Questa è la presentazione scritta per “Além do além”, mostra personale di Monica Lisi in esposizione a Torchiarolo (Brindisi) dal 22 dicembre 2010 al 9 gennaio 2011 nelle sale del Centro Frizzoli (piazza Municipio).
Monica Lisi ha spesso le mani sporche di colore. Cosicché non puoi fare a meno di domandarti cosa abbia dipinto questa volta in tua assenza. Non dico che un’artista (vi prego di notare l’apostrofo) debba dipingere in presenza del suo pubblico, no. Dico solo che, se ami un’artista, vorresti saperne di più. E invece, poiché Monica è una di quelle persone che ha con le tecnologie della comunicazione un rapporto difficile, è difficile che risponda al telefono. È difficile che risponda alle mail, è difficile che si faccia trovare, è difficile che aggiorni il suo blog, è difficile che comunichi cosa accade. Cosicché non può meravigliarti che, finalmente in contatto con lei (quindi di persona), Monica ti sorprenda perché nel frattempo ha rimescolato le carte della sua arte e molto probabilmente anche quelle della sua vita. Ecco perché, quando Monica ha le mani sporche di colore, sei curiosa di sapere cosa ha combinato questa volta.

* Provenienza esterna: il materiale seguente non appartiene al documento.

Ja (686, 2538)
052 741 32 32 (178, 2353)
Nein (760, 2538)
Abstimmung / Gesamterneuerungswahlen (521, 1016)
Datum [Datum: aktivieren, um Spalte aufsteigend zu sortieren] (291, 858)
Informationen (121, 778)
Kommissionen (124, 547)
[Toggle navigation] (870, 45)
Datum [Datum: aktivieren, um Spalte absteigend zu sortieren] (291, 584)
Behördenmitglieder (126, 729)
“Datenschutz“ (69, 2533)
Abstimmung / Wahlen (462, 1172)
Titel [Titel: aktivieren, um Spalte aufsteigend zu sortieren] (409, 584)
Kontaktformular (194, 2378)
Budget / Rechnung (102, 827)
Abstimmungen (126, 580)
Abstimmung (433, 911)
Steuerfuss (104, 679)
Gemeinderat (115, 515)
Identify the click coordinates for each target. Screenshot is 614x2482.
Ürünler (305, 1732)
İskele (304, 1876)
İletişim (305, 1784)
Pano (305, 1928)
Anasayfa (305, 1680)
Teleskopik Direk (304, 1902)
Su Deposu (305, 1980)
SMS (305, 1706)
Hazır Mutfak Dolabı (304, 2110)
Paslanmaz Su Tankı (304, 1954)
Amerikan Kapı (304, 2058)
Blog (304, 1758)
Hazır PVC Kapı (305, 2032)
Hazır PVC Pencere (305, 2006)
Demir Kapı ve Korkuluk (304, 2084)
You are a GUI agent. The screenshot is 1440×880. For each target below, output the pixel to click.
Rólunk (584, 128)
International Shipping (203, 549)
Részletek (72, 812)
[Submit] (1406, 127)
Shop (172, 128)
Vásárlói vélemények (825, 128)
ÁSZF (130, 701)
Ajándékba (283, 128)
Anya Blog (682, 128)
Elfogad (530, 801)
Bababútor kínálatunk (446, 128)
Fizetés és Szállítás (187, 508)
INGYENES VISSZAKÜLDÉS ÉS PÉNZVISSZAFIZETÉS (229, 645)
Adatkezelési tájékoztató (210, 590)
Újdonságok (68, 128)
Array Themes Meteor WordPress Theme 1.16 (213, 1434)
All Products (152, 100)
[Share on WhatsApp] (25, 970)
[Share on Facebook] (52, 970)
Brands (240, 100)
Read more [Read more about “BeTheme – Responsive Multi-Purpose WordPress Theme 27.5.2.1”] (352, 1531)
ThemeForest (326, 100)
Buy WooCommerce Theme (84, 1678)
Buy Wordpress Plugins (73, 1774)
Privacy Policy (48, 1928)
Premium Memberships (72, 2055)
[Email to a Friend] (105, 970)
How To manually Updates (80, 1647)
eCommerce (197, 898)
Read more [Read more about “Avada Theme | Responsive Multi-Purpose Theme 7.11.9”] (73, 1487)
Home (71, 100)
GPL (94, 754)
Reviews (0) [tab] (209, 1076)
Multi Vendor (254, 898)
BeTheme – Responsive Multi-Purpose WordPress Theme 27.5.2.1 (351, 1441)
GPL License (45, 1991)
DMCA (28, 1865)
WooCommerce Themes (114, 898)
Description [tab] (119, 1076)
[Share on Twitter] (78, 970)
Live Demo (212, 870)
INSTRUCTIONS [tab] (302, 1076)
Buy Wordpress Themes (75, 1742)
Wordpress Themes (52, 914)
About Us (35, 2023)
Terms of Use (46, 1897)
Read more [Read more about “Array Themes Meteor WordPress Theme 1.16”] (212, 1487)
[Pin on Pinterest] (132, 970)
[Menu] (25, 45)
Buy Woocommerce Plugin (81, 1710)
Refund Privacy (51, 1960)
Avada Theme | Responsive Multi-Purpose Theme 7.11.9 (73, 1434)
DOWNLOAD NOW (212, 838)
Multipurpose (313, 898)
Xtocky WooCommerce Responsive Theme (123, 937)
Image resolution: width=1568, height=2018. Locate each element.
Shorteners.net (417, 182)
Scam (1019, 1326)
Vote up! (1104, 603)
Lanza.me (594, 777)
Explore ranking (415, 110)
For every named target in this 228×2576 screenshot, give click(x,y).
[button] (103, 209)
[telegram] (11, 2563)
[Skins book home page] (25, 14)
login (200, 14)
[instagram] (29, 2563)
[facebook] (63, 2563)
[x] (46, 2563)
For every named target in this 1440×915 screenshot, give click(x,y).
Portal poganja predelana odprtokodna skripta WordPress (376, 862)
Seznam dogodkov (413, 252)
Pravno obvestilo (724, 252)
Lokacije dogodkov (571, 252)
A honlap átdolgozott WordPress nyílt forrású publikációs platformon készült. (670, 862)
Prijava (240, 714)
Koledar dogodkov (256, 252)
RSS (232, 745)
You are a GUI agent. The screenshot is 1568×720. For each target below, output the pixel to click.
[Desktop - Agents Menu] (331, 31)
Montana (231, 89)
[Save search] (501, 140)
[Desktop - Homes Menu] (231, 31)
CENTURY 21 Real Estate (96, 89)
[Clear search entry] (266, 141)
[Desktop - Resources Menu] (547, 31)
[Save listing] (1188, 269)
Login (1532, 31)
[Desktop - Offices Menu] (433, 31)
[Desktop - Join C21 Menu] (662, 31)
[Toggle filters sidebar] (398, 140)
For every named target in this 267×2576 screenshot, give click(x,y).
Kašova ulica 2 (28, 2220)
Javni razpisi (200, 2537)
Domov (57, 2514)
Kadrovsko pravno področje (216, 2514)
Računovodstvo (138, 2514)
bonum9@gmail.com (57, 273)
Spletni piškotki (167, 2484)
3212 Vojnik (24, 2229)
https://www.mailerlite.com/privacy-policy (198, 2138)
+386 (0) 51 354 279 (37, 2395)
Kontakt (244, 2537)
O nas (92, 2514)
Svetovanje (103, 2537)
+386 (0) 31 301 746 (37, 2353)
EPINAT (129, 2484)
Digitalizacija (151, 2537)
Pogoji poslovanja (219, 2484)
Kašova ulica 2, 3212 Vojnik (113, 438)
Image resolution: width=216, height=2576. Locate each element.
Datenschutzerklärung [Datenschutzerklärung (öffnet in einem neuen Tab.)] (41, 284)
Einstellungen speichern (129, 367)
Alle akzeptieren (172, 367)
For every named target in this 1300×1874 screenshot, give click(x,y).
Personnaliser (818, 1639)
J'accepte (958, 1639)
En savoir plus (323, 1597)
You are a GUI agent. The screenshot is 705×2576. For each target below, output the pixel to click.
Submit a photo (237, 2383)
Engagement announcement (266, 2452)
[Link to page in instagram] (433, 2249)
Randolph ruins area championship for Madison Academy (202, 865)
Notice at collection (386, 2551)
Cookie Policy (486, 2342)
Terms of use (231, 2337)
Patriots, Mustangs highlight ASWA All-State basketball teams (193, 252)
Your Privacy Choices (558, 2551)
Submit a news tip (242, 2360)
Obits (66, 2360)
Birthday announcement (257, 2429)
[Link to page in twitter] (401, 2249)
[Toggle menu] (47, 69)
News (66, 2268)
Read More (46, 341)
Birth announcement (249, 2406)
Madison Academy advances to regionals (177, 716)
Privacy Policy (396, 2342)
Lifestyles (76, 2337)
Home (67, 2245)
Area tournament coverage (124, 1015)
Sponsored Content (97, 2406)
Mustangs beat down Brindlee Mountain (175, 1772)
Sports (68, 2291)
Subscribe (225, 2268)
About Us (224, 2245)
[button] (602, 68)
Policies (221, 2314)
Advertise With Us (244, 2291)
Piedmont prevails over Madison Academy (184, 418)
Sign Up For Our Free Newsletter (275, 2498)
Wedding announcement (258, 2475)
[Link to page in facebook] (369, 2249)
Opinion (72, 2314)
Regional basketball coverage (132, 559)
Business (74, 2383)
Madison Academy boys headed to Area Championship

Perché Monica ha questo di meraviglioso: che è nella vita, terribilmente, violentemente, amorevolmente, tragicomicamente nella vita. E allora l’al di là che in questa mostra Monica evoca non è un altrove fuori da questa vita, ma qualcosa di profondamente dentro. In un punto così profondo che molti di noi non possono, non vogliono, non sanno, non riescono a vederlo. Cosicché sembra essere divenuto – appunto – un altrove. A ben pensarci viviamo fuori di noi, non vi pare?, espropriati della nostra autenticità, del contatto con la parte più intima di noi. Quest’intimità, invece, Monica la coltiva. Ogni giorno. Non solo con l’arte. L’intimità è qualcosa che Monica non ha paura di condividere, dando prova da sempre di un coraggio molto molto raro. Perché Monica non ha paura, non ha paura di vivere, perché Monica vive. E anche per questo comunica poco con i mezzi elettronici.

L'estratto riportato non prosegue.